CS194-26 Project 6A: Image Warping and Mosaicing

Maxwell Gerber


In this project we explore a wonderful application of image warping using homographys in order to generate mosaics. Using data manually entered by the user we compute a transformation matrix H which can then be used to map one image onto the coordinate space of another. We compose scenes made up of several photographs morphed together and combined using various blending tecnhiques.

In order to create our mosaics, we need to calculate the transformation matrix H by taking points from the user and using least squares. We can rearrange the original equation into an Ah=b form with A and b known in order to solve for the matrix needed.


After implementing all of this, we have the ability to 'rectify' artifacts in images taken from different perspectives. This is an image of a poster hanging in my room taken at a pretty steep angle, which makes it hard to read the text. But, thanks to the power of homographies, we can morph the image to make it much easier to read! This proves that our image morphing techniques are working well, and that we are calculating H correctly.
We can now use the tools developed to combine images to create awesome looking mosaics. The photos were taken using my iPhone camera and steadied by hand, which adds a significant amount of noise. It's awesome how well our algorithm can handle the noise produced. In order to make the results look better, I implemented linear blending at the edges. Whenever photos overlap, we blend the pixels proportionally. The closer a point is to the center of an image, the more weight we assign to that pixel. This creates smoother images overall, though small artifacts continue to pop up. Still, I am very happy with the results.





I thought it would be really cool to find image correspondences across time, lining up new colored photos with old grayscale photos from a long time ago. It turned out to be much harder than expected because it's really difficult to find two photos that line up if they are taken at different times. Here are two photos of the Golden Gate Bridge and the best resulting mosaic that I got (Out of many tries).

Now that we have the ability to blend and warp images given a homography matrix, we will investigate generating that homography matrix automatically. We will do this by implementing a simplified version of the MOPS paper discussed in class. This will involve implementing Harris Interest Point Detectors, Adaptive Non-Maximal Suppression, Feature Descriptor extraction, and Feature Matching.
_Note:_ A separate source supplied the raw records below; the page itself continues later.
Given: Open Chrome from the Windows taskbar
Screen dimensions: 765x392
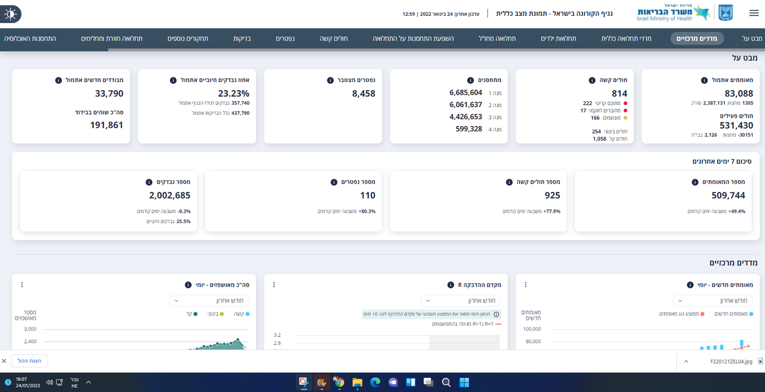Looking at the screenshot, I should (x=339, y=382).
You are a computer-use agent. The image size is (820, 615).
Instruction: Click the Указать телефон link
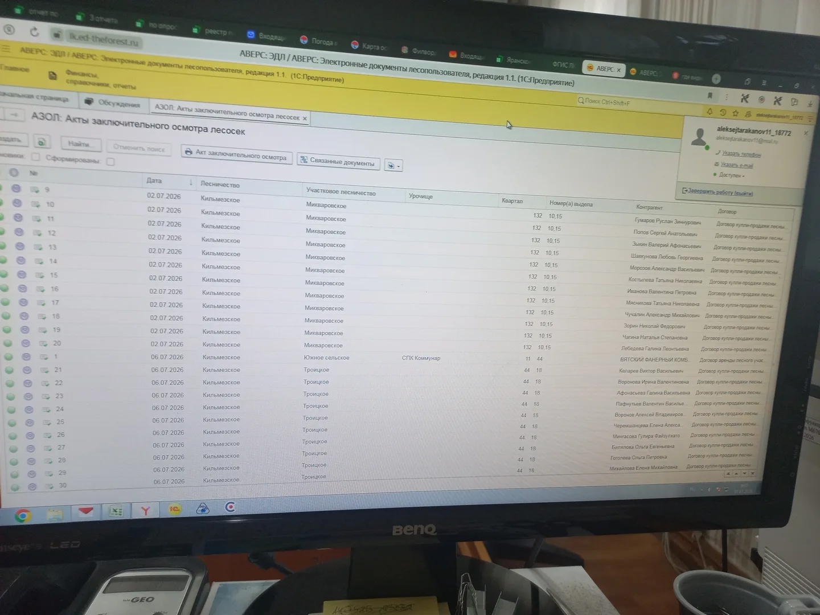[741, 154]
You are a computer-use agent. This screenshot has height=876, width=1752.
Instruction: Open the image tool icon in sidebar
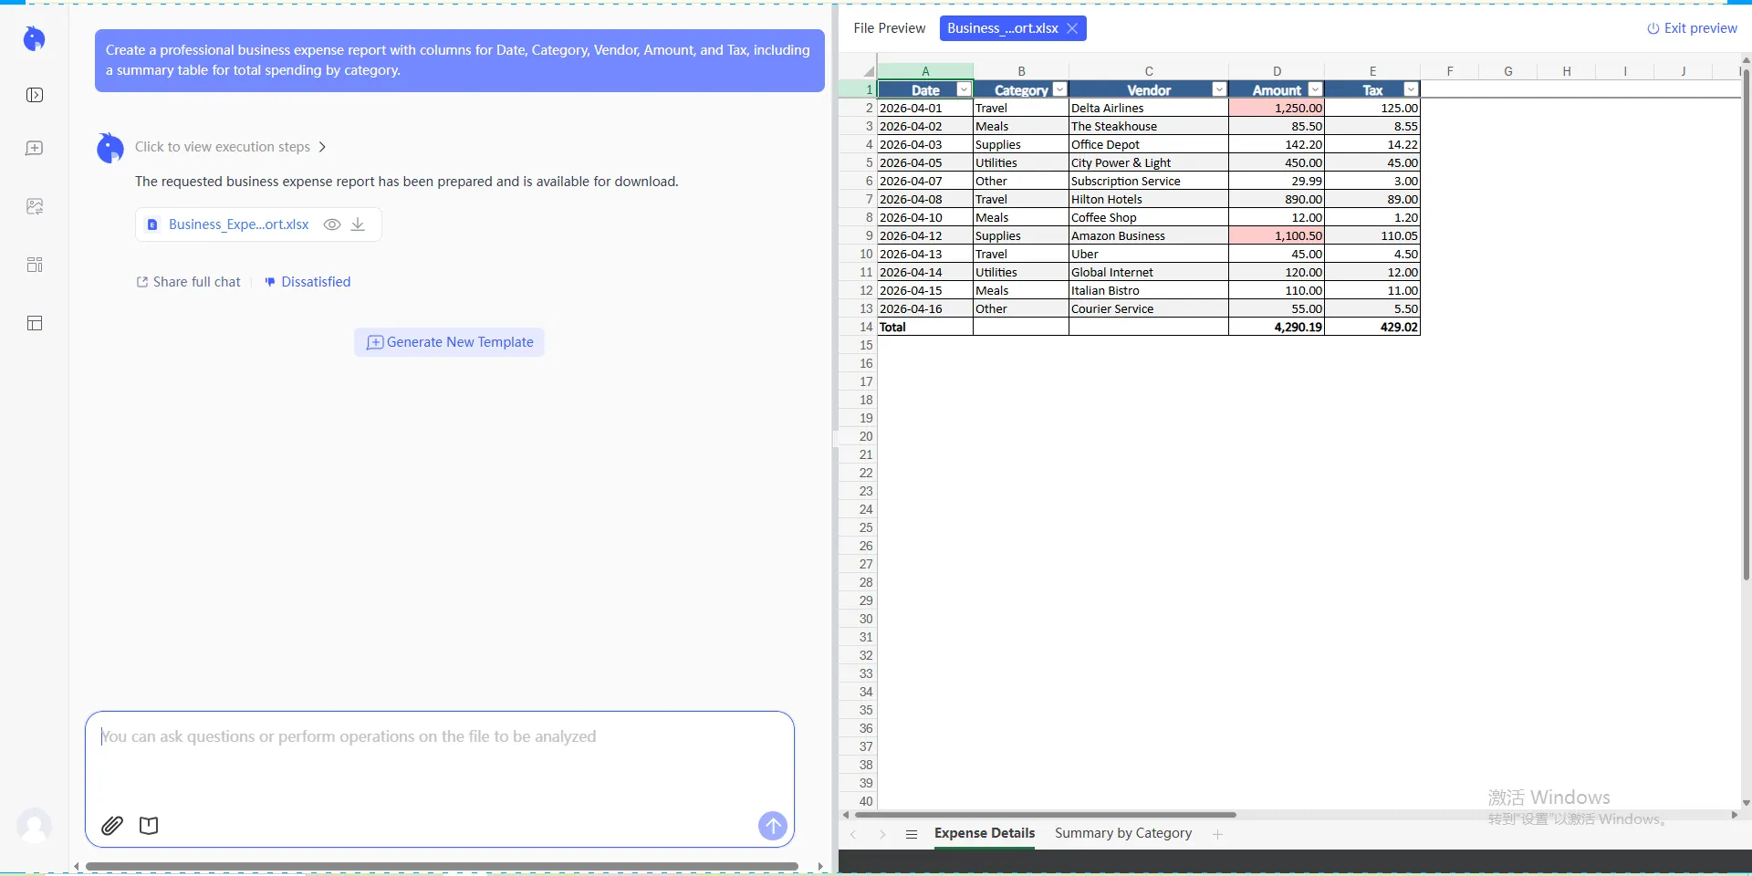click(35, 207)
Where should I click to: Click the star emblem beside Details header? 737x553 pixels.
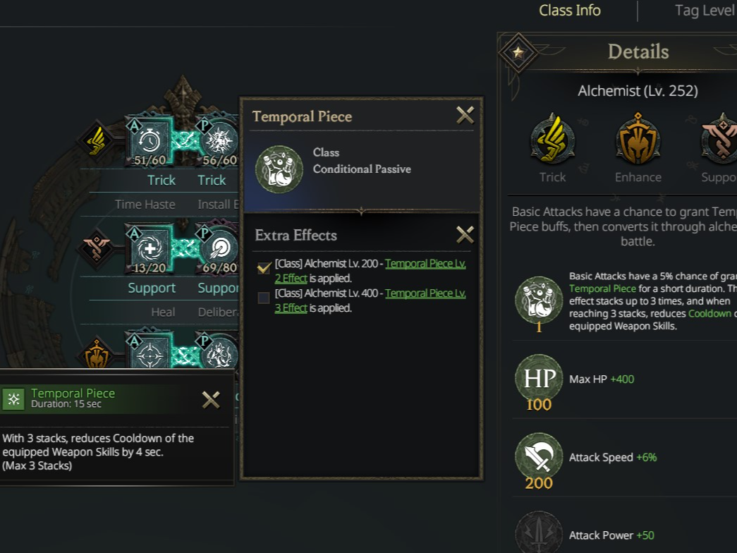(518, 52)
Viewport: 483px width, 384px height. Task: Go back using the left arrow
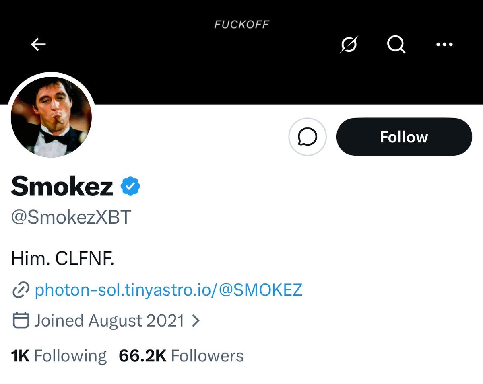pos(39,45)
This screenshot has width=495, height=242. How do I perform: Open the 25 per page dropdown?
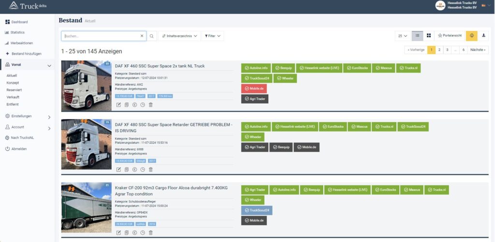[x=402, y=36]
Once we have aligned features between two images, we can use the 4-point RANSAC algorithm as described in class to compute our homography matrix H, as before.
We first use Harris Corner Detection to detect points of interest in the images. Here is an example of Rob with the Harris Corner features overlayed. There are a huge number of Harris Corner features in this image - over 300,000! I have decided to only show 1/50th of the markers to make it easier to look at.

In order to thin out the number of points being used, we implement Adaptive Non-Maximal Suppresion as described in the MOPS paper. This ensures we get "good" corner points with high corner strenght that are scattered roughly evenly throughout the entire image. Here, we pull 100 points from the 300,000 initially given to us.

Next we need to implement Feature Discriptor extraction. From each Harris Corner, we extract a 40px by 40px box, before downsampling to 8px by 8px and normalizing for bias and gain. Once we do that for each image, we can find that patch's nearest neighbor in the other image. In order to further eliminate bad matches, we utilize the Russian Granny algoritm as discussed in class. If a patch closely resembles several other patches, then we assume it doesn't really match any of those and throw it out.
Finally we implemet the RANSAC (Random Sample Consensus) method to finalize our resilts. We randomly select 4 correspondences between the images and construct a homography matrix. Then, we see how many other correspondences agree with this matrix, that is applying the transformation to one matches it up with the point in the other to within a reasonable degree of error. These matching points are called inliers. We repeat RANSAC 1000 times to find the matrix that produces the most inliers, and use that for our final warp.

The final auto-stiched images are shown below, compared to the manual images from before. I think the auto-stiched images seem more "proportional" than the manual ones, though significant ghosting artifacts still remain. I'm definitely happy with the results, though!





This project ended up being waaaay harder than I expected. I realize I'm really starting to hate linear algebra. Mabe that's just the Senioritis talking.